Polenta, mush, hasty pudding, grits, hominy - folk culture has a long history with similar dishes, as corn was often the only grain available to poor or disenfranchised groups. Most of our ancestors probably ate a steady diet of corn and cured meat, and we can be thankful if they were spared from pellagra. Which is why I'm always amused when a polenta dish shows up on a menu. Peasant food becomes haute cuisine and the green grass grew all around...

Anyway! ¡Back to arepas! I threw in some additions based on this Times recipe and had enough batter to make 'em twice. The first time I fried them, as tradition dictates, and found them to be crispy, yes, but too greasy even for this lover of all things deep-fried (potatoes, clams, oreos...). The next day I baked those babies, and while they were more palatable with less oil, I was missing the crispy outside. So, I'll lay out both ways and let you be the judge. Also, I wussed out and removed the seeds from the jalapeño, and I got no heat, which was not my plan. And let me just say that while I don't love cornmeal dishes (I've never had a polenta dish that I like), I see oodles of possibilities with these guys. I first tried them with flash-cooked cherry tomatoes. I ate my leftovers with sauteed kale and onions.
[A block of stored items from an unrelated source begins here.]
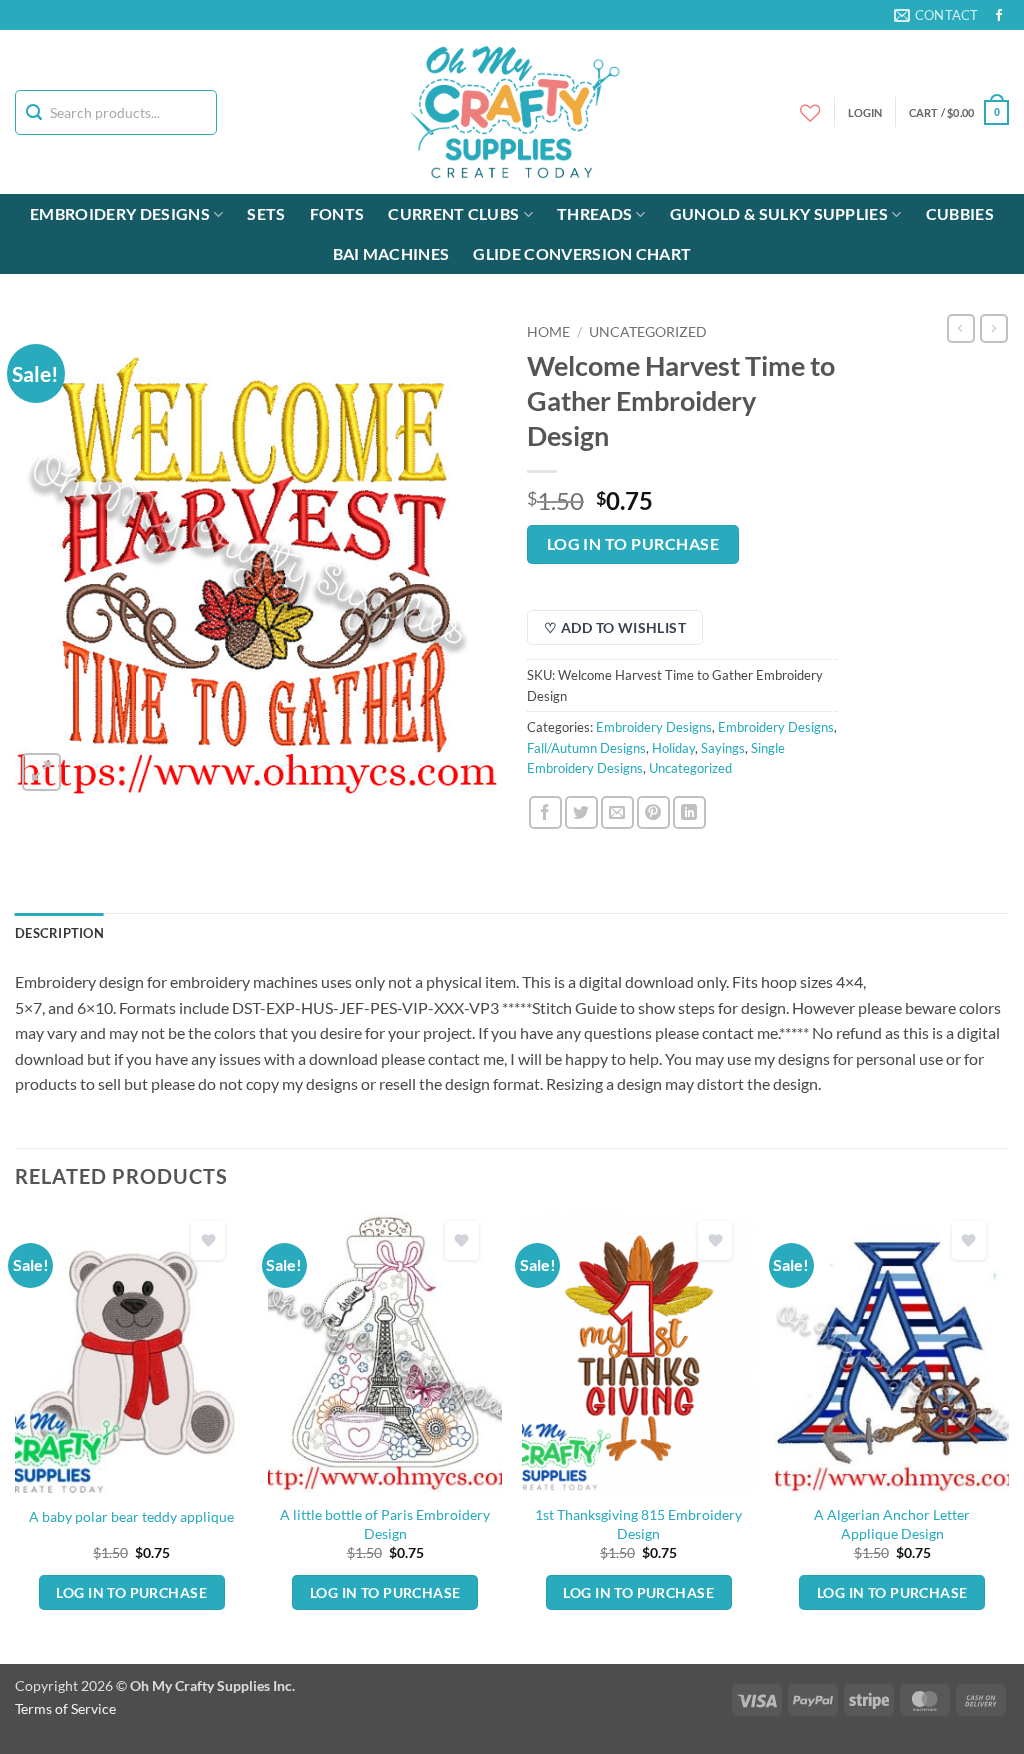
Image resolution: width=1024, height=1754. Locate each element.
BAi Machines (391, 253)
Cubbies (960, 213)
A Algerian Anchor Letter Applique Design (892, 1524)
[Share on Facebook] (545, 812)
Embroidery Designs (120, 213)
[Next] (1008, 1436)
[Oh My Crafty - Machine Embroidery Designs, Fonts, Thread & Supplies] (512, 112)
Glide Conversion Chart (582, 253)
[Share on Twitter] (581, 812)
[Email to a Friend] (617, 812)
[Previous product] (994, 328)
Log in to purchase (633, 544)
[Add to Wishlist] (208, 1240)
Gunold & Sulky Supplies (779, 213)
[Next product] (961, 328)
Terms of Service (65, 1708)
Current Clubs (453, 213)
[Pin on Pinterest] (653, 812)
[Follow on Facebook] (999, 16)
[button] (959, 112)
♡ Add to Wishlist (615, 627)
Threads (594, 213)
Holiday (673, 748)
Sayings (723, 748)
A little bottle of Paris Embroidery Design (385, 1524)
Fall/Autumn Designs (586, 748)
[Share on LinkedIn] (689, 812)
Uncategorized (648, 332)
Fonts (337, 213)
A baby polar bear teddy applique (131, 1516)
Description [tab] (59, 933)
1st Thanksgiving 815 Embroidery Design (638, 1524)
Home (548, 332)
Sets (266, 213)
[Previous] (16, 1436)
With some sort of gravy, these would be a bangin' breakfast item.


1 cup cornmeal

1 cup water, milk, or perhaps soy milk (which I just thought of!)

½ cup queso fresco o queso columbiano, crumbled

1 jalapeño, seeded if you're shy about heat, and finely diced

¼ cup cilantro, finely minced

possible accompaniments (not all traditional, but tasty): salsa, black beans, cooked greens, quartered tomatoes, chopped scallions, gravy...

For the dough: Combine the cornmeal and queso, then slowly add the water or milk and stir to combine. Allow the dough to rest for about 15 minutes. Form the dough into a golf-ball sized ball and flatten with your palm.

To fry: Add 3 tablespoons of mild oil (corn, grapeseed, or canola) to a a fry pan with a sturdy bottom. Heat the oil and when it's good and hot, add the arepas, cooking until crisp and browned on one side (about 3 minutes). Flip and cook the other side. Set on a paper bag or paper towel to drain.

To bake: Preheat oven to 375F. Grease a baking sheet or pan with oil. Add the arepas, bake until brown on one side (about ten minutes), flip and bake until the other side is browned.

To serve: You can slit a cooled arepa through the middle like a pita and stuff it with your choice of yummies. Or you can serve them sandwich-style, with two arepas subbing in for bread. Or you can serve them griddle-cake style, with some sort of veggie on top.